Abstract: In this paper we analyze the $2+1$d conformal fixed points arising from $SU(N_c)$ Chern-Simons-matter theories with multiple flavors $N_f > 1$ in the 't Hooft large $N_c$ limit. The multi-flavor generalization of quasi-fermionic theories (fermions or critical scalars coupled to Chern-Simons gauge fields) is straightforward, but this is not true for quasi-bosonic theories (scalars or critical fermions coupled to Chern-Simons gauge fields).

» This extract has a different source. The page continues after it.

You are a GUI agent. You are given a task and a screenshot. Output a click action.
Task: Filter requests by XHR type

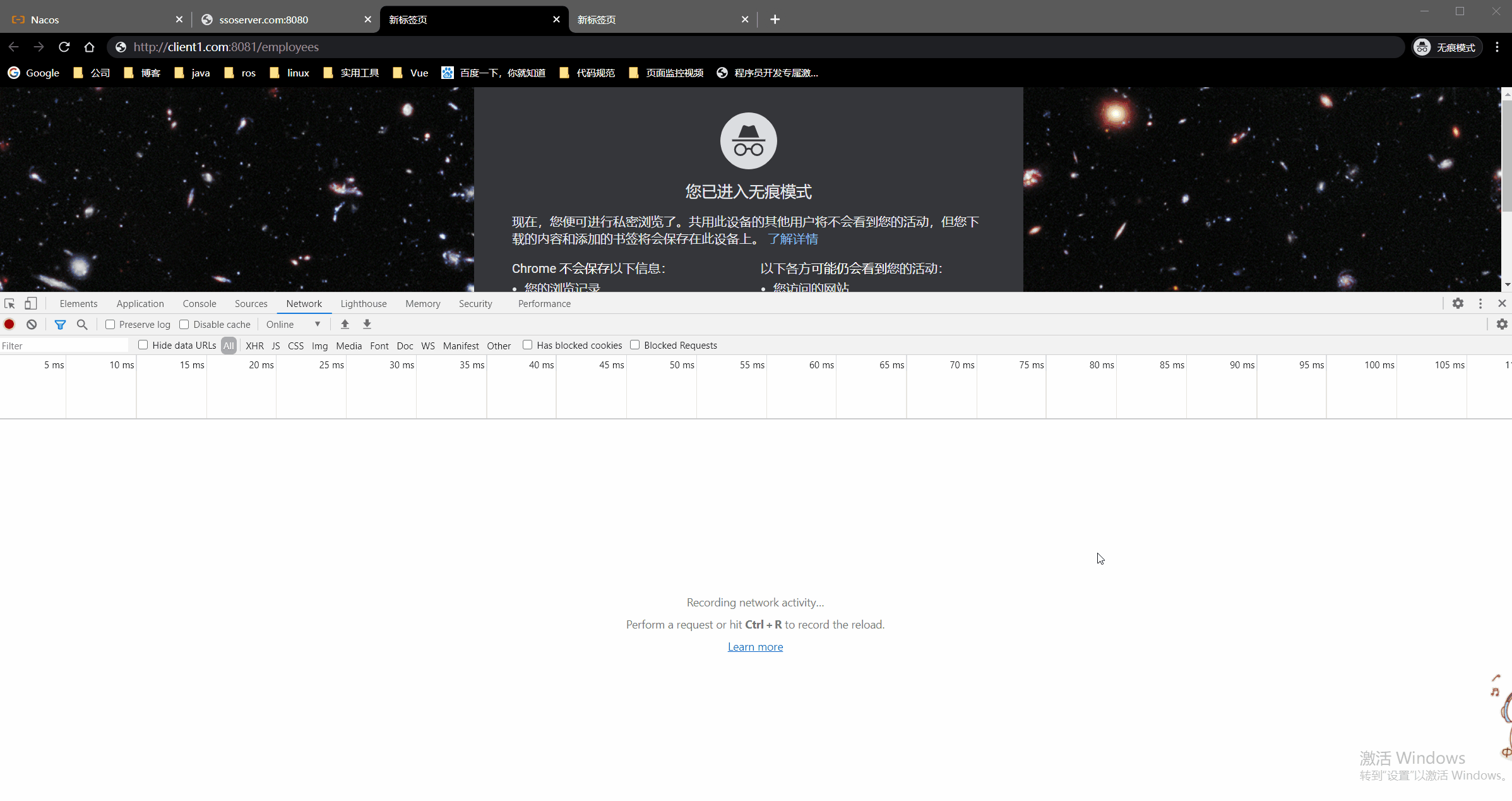click(254, 346)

The latter theories have three flavor-singlet relevant operators and also three marginal operators, that become exactly marginal for infinite $N_c$, but have a non-zero beta function at order $1/N_c$. We compute the beta functions of these couplings in various weak coupling limits, and discuss also their general structure, generalizing previous computations for $N_f=1$. We find that IR-stable fixed points of the marginal couplings exist for some values of $N_f$ and of the 't Hooft coupling $\lambda$, but not for other values, and in one case we can explicitly follow how two pairs of fixed points merge and disappear as $\lambda$ is increased. We also analyze the ``Semi-Critical'' conformal field theories that arise when fine-tuning two (rather than three) relevant operators, and compute the beta function for their (single) marginal coupling constant.

• The paper demonstrates that beta functions for flavor-singlet operators in quasi-bosonic theories are cubic polynomials, revealing distinct IR fixed points depending on Nf and the 't Hooft coupling.
• It employs planar diagrammatic analysis along with algebraic and topological methods to systematically compute beta functions and constrain the RG flow.
• Results indicate that while quasi-bosonic theories can exhibit IR-stable fixed points under certain Nf conditions, the fermionic formulations lack such stability, steering future research directions.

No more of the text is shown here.